* To do *
A. In the text on stand-up comedy, who started the Absolute Beginners club night?
B. Carry on the text on stand-up comedy from its final sentence.

* Study text *
# # # # #
The world of stand-up comedy is split roughly into four levels. At the top end are the star names, the likes of Billy Connolly, Eddie Izzard, Jack Dee, who can tour the biggest theatres and sell out every night. On the next rung down are the club headliners, people who are not household names, but make a good living out of comedy nonetheless. Below them are the ordinary club comics, who seldom appear on the telly, who fill up the early evening bill in a club, who earn a bit but probably still have to hold down a day job.
And then there are open spots. The bottom rung. The people just starting out, who have yet to prove themselves, who are still learning what’s funny and what isn’t, and how to handle an audience. They rely on the charity of club owners to give them five minutes of stage time, and will often travel for several hours at their own expense just to get it.
But they are the bedrock of the comedy world. The big pool of swirling potential talent that every act further up the ladder had to once be a part of. Many will never find their way up to the next step. Hardly any will ever make it to the top one. But without them, the comedy world would eventually wither and die.
There’s a vicious circle in play. Most promoters would never let an act appear at their club without a bit of stage time under their belt. But unless they can find a spot to play in, the comic is never going to get that necessary experience. That’s where a club like Absolute Beginners comes in.
Started about six months ago by Glaswegian-Irish comic Keara Murphy, the original idea for the night was as a spill-over from The Stand’s new act night Red Raw. With so many aspiring comics vying for so few places, the waiting list for a spot at The Stand was often five or six months long. Keara’s idea was to give those waiting a place where they could practice their act in front of a non-threatening audience, so that when their Red Raw chance came along, they would be ready for it.
And so, every Monday night, folk can file into the basement of the Mercat Bar to watch Keara host eight acts of varying quality, plus a headliner generally from that second rung level, all for the princely sum of £2.
# # # # #
* Material shown *
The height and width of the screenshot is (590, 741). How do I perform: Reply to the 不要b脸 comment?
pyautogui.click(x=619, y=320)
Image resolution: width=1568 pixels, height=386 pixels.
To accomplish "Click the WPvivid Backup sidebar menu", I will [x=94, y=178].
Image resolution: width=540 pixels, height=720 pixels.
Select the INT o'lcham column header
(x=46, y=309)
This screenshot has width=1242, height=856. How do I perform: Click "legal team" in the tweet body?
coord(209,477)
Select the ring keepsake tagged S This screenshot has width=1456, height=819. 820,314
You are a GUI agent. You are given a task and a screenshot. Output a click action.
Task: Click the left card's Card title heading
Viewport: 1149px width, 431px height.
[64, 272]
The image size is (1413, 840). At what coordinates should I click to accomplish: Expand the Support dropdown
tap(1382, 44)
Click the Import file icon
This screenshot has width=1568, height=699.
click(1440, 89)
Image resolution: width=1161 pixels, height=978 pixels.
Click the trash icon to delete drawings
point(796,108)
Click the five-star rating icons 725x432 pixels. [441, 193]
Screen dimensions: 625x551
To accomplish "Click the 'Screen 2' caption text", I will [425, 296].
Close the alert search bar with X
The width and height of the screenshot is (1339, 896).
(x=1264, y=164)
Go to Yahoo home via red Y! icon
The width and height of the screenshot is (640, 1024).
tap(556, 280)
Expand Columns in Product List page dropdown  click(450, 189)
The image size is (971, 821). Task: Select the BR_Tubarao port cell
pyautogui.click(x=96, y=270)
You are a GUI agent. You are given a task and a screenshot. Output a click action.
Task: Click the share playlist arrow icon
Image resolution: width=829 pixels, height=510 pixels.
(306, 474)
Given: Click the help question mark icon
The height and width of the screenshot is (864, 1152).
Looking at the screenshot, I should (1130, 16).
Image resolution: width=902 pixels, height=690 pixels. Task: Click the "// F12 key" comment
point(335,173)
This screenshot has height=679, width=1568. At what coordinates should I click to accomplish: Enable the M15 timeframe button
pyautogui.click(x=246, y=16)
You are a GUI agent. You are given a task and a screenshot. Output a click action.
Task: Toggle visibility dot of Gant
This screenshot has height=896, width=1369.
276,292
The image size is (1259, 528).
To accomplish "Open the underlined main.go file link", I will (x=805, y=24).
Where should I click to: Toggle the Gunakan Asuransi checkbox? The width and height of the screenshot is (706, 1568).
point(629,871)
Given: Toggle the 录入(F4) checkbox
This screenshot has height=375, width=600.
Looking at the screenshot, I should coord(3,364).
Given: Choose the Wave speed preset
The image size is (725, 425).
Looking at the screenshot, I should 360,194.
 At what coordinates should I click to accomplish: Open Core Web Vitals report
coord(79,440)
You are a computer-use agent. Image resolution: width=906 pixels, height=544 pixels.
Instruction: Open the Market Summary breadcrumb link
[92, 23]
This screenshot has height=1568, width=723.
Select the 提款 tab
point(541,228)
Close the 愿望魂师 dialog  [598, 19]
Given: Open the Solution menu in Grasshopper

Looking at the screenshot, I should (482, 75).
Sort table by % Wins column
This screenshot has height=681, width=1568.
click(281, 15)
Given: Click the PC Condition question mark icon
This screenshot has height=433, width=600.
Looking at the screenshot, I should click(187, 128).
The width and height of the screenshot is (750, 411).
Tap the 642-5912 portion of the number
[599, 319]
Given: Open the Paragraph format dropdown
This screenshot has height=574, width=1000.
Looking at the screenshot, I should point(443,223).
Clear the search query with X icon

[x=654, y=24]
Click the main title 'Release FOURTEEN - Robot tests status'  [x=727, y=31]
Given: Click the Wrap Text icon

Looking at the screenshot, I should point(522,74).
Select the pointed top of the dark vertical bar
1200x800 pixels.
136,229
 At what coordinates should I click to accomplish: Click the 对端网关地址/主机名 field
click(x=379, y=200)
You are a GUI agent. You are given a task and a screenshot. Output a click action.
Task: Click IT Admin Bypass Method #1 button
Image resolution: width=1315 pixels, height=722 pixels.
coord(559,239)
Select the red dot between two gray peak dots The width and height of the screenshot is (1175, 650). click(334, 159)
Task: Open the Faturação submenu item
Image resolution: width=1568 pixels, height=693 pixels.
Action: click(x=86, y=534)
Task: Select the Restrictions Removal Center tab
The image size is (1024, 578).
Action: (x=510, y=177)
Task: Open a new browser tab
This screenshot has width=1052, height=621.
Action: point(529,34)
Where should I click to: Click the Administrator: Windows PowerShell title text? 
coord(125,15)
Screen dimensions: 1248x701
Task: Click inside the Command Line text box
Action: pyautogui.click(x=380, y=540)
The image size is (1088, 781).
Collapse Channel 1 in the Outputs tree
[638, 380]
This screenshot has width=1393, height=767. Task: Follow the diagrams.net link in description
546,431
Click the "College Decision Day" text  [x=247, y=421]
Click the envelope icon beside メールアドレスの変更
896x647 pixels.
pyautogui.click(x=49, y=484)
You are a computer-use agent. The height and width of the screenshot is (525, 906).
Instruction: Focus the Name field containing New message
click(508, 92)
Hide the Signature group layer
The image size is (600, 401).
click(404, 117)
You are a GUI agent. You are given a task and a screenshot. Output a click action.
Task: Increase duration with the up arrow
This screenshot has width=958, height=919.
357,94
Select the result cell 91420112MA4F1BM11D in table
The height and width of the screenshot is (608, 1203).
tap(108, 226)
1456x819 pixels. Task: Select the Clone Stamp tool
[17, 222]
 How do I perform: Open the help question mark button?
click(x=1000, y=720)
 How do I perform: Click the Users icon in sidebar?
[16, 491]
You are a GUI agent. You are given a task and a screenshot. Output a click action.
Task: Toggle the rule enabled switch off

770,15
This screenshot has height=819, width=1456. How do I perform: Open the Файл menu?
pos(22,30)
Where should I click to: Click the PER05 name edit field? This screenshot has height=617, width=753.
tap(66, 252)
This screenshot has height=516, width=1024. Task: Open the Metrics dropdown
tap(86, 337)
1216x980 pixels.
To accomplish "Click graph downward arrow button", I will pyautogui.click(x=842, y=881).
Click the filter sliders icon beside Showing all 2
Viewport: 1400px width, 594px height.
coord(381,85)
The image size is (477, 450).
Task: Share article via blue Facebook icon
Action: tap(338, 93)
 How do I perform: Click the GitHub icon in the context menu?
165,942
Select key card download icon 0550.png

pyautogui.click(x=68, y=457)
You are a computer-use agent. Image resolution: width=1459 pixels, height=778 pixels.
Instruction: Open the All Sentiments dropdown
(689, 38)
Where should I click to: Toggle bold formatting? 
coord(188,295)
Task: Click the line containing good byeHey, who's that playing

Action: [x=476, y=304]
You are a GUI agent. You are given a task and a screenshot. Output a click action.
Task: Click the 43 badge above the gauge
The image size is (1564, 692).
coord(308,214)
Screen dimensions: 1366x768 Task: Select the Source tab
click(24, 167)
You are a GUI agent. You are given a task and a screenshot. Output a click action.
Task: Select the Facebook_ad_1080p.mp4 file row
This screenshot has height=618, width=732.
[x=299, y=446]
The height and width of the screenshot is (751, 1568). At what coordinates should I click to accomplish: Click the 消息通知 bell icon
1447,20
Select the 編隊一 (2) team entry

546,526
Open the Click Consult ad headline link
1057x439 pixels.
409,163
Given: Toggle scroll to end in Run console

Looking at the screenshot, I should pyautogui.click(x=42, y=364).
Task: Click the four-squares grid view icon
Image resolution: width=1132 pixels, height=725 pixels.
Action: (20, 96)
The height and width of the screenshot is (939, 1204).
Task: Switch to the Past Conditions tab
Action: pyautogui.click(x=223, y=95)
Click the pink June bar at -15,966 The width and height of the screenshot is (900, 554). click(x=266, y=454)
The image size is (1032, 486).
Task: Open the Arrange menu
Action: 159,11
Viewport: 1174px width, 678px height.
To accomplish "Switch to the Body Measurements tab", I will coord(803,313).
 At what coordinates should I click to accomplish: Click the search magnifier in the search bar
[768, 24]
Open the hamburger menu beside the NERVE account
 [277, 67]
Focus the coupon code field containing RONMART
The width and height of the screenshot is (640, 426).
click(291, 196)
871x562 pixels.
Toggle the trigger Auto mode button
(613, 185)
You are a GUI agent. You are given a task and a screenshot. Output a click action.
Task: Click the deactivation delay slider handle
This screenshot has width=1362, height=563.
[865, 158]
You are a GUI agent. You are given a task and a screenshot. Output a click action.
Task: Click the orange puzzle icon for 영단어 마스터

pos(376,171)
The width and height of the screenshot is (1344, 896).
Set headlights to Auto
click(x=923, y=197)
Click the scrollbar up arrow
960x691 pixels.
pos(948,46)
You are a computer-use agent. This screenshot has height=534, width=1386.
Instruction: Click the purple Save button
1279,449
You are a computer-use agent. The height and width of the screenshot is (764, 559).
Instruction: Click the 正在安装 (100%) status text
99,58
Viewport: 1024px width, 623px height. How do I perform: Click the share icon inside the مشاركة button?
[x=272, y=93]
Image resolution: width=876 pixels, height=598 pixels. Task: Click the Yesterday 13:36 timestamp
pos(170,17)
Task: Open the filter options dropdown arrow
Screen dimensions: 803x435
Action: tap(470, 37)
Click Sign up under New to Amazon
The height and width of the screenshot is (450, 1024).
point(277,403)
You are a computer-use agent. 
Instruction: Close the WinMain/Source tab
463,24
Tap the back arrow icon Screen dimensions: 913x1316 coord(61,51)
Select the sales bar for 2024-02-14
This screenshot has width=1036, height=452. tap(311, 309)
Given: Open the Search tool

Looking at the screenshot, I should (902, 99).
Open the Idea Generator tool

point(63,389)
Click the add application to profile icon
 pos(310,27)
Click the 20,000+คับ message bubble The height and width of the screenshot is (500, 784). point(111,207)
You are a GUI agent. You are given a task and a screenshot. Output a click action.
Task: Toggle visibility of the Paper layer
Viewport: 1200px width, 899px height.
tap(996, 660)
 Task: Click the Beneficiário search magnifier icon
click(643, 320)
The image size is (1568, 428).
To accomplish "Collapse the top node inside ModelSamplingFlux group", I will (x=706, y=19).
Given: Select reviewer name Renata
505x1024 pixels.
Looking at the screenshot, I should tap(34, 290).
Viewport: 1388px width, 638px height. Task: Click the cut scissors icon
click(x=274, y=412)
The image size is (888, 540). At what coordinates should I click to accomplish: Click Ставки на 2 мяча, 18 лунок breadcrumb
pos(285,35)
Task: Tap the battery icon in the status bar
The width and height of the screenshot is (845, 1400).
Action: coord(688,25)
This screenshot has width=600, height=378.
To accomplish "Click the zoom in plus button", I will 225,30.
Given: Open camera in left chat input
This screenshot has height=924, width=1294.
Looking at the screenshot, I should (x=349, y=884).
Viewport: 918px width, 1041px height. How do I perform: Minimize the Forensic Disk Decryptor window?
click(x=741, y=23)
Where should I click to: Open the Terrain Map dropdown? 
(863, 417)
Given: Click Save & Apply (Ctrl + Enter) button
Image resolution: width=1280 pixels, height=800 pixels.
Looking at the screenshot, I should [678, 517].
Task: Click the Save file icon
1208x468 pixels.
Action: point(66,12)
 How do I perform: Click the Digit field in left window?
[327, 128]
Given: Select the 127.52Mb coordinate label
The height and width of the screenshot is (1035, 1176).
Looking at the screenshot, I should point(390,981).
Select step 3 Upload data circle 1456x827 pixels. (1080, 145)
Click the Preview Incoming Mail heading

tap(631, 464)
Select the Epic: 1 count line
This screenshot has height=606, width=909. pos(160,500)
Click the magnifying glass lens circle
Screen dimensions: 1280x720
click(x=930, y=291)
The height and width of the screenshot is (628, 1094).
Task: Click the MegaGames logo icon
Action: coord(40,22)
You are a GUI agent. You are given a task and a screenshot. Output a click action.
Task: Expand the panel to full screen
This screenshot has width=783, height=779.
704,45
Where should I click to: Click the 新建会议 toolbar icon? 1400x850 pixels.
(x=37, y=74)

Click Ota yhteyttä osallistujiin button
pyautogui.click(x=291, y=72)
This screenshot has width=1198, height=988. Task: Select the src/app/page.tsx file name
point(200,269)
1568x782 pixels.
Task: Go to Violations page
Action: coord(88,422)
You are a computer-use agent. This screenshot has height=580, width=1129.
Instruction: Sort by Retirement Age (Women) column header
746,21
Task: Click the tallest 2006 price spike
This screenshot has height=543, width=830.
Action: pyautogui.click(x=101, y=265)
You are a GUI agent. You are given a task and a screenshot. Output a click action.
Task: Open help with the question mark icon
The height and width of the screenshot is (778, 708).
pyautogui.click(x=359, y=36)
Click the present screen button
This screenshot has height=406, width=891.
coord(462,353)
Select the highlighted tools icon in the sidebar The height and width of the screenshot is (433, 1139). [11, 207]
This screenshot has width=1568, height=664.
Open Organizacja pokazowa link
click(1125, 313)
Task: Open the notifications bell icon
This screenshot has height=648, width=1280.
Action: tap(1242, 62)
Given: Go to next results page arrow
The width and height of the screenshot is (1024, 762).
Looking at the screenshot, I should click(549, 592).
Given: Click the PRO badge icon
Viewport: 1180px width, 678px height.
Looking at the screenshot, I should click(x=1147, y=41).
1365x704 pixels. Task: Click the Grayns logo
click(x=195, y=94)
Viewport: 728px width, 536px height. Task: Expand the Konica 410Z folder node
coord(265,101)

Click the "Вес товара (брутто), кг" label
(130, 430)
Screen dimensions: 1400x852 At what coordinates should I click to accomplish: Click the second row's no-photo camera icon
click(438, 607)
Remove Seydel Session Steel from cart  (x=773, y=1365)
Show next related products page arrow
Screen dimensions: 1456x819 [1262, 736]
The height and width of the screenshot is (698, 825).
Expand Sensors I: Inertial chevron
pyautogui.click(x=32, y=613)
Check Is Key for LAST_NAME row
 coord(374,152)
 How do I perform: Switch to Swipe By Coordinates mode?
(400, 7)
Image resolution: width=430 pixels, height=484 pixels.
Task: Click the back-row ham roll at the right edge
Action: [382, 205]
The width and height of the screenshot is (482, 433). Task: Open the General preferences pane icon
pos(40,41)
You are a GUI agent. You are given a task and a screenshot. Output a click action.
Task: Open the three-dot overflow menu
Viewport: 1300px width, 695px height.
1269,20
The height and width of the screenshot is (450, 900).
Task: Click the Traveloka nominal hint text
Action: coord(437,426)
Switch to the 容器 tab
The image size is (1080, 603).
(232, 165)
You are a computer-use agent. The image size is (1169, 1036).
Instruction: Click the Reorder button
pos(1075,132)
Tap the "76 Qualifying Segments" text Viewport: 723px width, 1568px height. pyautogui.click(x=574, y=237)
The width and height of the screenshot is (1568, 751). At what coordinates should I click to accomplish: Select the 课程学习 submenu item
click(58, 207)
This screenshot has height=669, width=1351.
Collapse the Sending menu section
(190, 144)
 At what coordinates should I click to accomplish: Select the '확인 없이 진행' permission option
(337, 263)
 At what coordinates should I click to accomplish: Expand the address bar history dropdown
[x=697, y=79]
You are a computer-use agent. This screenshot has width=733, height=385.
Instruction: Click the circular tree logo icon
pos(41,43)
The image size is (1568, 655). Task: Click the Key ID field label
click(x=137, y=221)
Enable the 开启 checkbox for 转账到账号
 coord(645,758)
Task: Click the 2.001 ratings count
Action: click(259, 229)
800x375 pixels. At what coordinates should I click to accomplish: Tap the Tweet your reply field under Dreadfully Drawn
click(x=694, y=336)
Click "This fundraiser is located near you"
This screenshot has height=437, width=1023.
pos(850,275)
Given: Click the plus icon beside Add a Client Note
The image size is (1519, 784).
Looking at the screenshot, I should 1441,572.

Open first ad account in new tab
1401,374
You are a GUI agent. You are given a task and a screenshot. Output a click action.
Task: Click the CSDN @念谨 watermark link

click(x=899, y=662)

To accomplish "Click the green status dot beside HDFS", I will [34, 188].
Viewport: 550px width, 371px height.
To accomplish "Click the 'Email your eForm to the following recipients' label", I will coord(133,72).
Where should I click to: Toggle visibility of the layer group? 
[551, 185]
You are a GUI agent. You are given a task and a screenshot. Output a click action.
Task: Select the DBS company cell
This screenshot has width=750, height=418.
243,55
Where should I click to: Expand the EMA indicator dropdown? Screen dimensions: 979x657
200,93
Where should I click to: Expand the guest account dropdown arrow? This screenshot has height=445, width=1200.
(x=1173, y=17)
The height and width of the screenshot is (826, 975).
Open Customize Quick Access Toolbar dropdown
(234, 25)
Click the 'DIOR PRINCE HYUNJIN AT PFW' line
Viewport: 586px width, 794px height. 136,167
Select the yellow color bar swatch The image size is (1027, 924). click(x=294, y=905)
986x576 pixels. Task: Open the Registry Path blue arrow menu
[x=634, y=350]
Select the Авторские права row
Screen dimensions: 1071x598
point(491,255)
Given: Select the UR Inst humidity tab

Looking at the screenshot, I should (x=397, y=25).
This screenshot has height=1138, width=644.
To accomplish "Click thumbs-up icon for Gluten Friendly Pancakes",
# # # # #
* Numbered answers *
A. Glaswegian-Irish comic Keara Murphy started it.

B.
It wouldn’t be fair to these acts to critique their performance. The whole point of the night is as a learning experience, so those who die on their arse get to pick themselves up, brush themselves down and move on, having learned from the experience.
On this particular night the quality ranges from the excellent to the obvious total newcomer. At the top there was Daniel Webster, an act clearly ready now to take the step up to the next level, who had come along to try out a set of all new material. And very good material it was too. A couple of others impress along the way, a few show promise, two or three noticeably need to work on their delivery, at least one loses it altogether.
None of this matters, because that’s the whole point of the evening. Keara, meanwhile, keeps things moving and keeps things light, skilfully glossing over things that have obviously gone wrong, making sure everyone gets an encouraging word in public and a few handy hints on how to improve in private.
To close the show we get Quentin Reynolds, probably best known to readers of the Scottish Metro letters page as “Q from Airdrie,” but also an accomplished stand-up and comedy writer with many years experience under his belt. He takes us through a whistle-stop tour of life in the Scottish heartlands, an unusual world where muggers haggle and neds discuss open heart surgery on the bus.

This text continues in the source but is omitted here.